Tesco finished the week down as UK sales growth cooled, hitting confidence in the supermarket’s profit outlook. Shares dropped 2.6% on Friday to £4.41, while the FTSE 100 slipped 0.35%. The London market is closed for the weekend.
Tesco left its full-year outlook unchanged. The issue was UK like-for-like sales. This measure, which ignores store openings and closures, rose 1.8% for the 13 weeks to May 30. That missed the average analyst call of 2.3% and slowed from 3.1% growth last quarter.
Group sales stripping out fuel and VAT came in at £16.83 billion, with like-for-like sales up 1%. Ireland was up 3.3%, Central Europe up 0.8%, but Booker – Tesco’s wholesale business – dropped 3.2%. The retailer is holding its outlook for adjusted operating profit at £3.0 billion to £3.3 billion for the year to February 2027, compared with £3.15 billion last year.
Tesco CEO Ken Murphy said the year-on-year comparison was tough and told reporters he “wouldn’t be reading too much into” the slower sales growth. Charles Stanley’s Garry White said Tesco’s decision to keep its guidance unchanged “should reassure investors” that the company is still managing price competition and profits. Reuters
Some areas did better. UK food sales were up 2.6%, while fresh food sales rose 3.6%. The Finest premium range jumped 9%. Online revenue gained 8.9%, and Whoosh, the fast delivery unit, saw growth of more than 30%.
Tesco’s Murphy pointed to a wet spring for weaker spending on events and seasonal food, with some lift from World Cup match days. “The weather effect is the big difference,” he said. Tesco has pushed its Aldi Price Match to over 2,000 Express stores. The Guardian
Matt Britzman, senior equity analyst at Hargreaves Lansdown, called the weaker quarter “a temporary blip rather than a bigger trend.” He pointed out that rising employment costs and Tesco’s push on low prices are keeping profit growth behind sales growth. Shares moved lower, showing investors were looking for more from guidance. Hargreaves Lansdown
Tough competition hasn’t let up. Asda posted a pretax loss of £989 million for 2025, hit by price cuts, slower sales and costs tied to its tech update. Tesco has scale on its side, but defending share when competitors push harder can get expensive.
Tesco’s buyback plans could help the shares. By June 18, the group had used £350 million of its £750 million buyback, picking up 76.6 million shares for cancellation. At the annual meeting on Thursday, shareholders backed all resolutions, with the remuneration report passing at 95.18% support.
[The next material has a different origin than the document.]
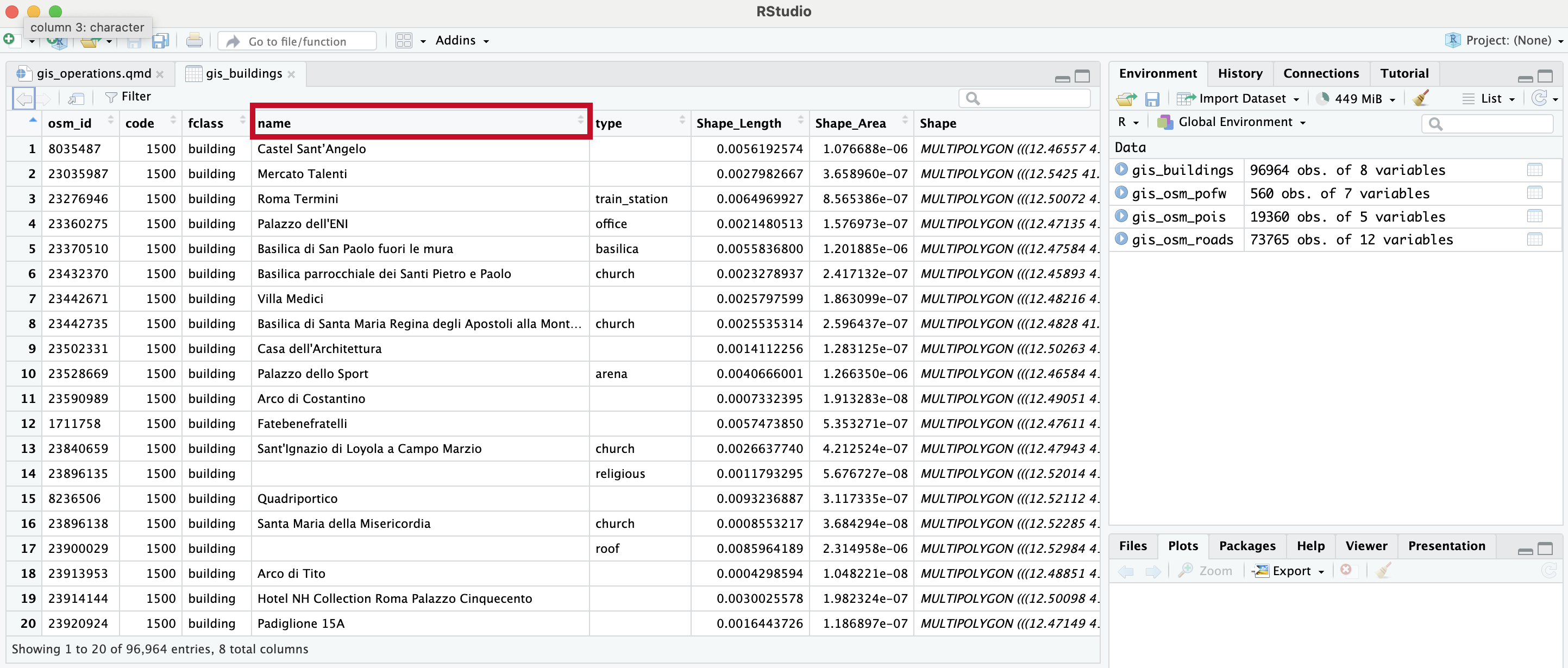Open grid viewer icon for gis_osm_pofw
The image size is (1568, 668).
point(1534,193)
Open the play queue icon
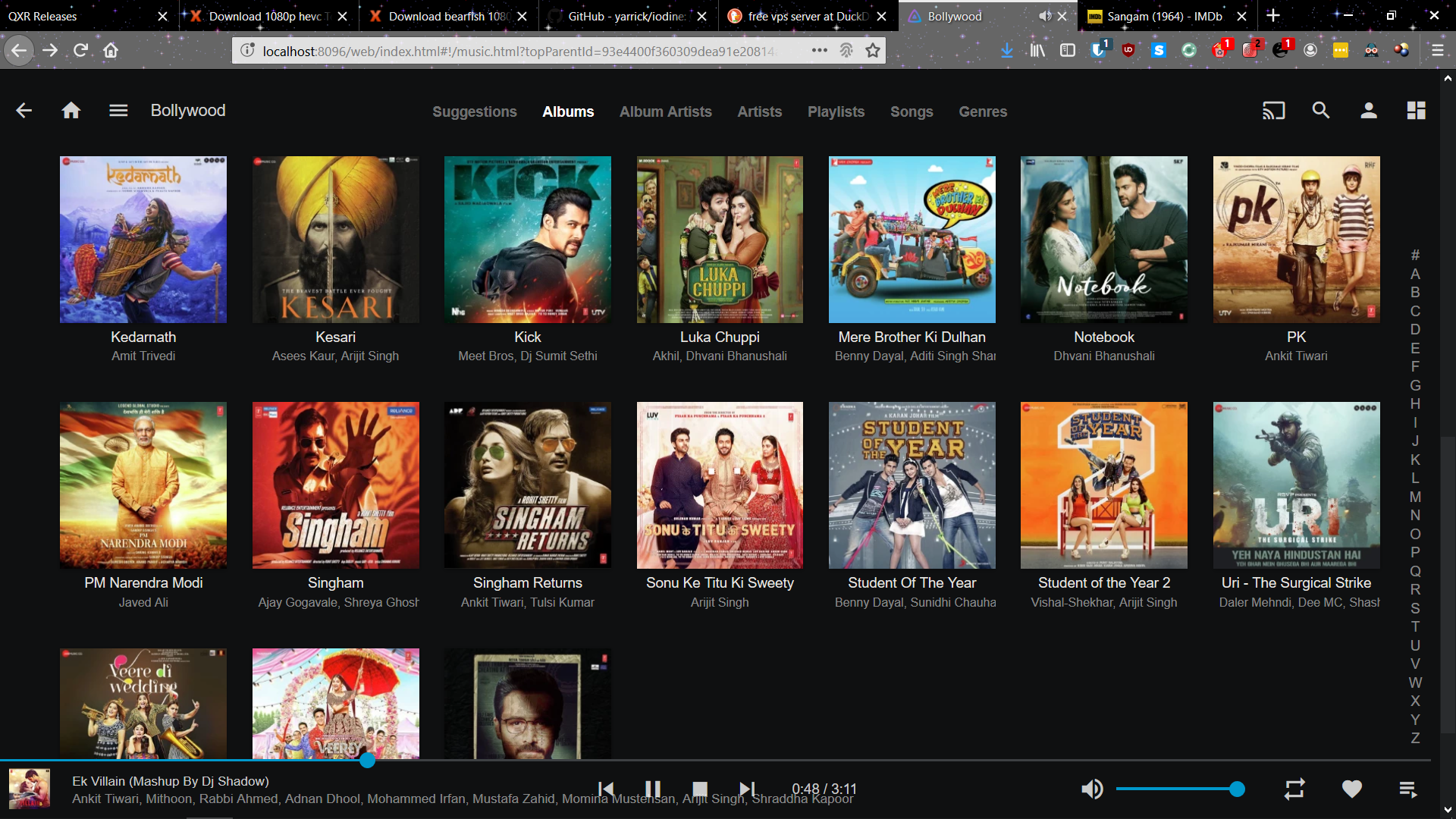The height and width of the screenshot is (819, 1456). (1408, 789)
The risk is still there. Ongoing problems at Booker, another round of food or energy inflation, or a drop in consumer confidence could drag profit to the lower end of Tesco’s range. Tesco has guided for £3.15 billion at the midpoint, about level with last year, so there’s not much room if things go wrong.
Tesco has no trading statement set for the week ahead, with interim numbers coming October 8. Market focus shifts to whether selling after results slows, how ongoing buybacks support the shares, and if grocery demand gets a lift from summer and football.